> [ACTIVITY] Each line from the one with "The width and" through the last line of the records must be output exactly, both ends included.

> [MATERIAL FOR THE TASK]

=== Begin Enclosure ===

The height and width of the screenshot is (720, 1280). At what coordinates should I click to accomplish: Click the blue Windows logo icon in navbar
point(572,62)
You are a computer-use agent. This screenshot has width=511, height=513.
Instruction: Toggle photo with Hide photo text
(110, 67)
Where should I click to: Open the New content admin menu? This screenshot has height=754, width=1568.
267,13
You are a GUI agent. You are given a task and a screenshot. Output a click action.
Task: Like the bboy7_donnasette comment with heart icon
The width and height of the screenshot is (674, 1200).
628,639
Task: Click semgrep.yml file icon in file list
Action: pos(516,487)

=== End Enclosure ===

> [YOUR SOLUTION]
The width and height of the screenshot is (674, 1200).
628,639
Task: Click semgrep.yml file icon in file list
Action: pos(516,487)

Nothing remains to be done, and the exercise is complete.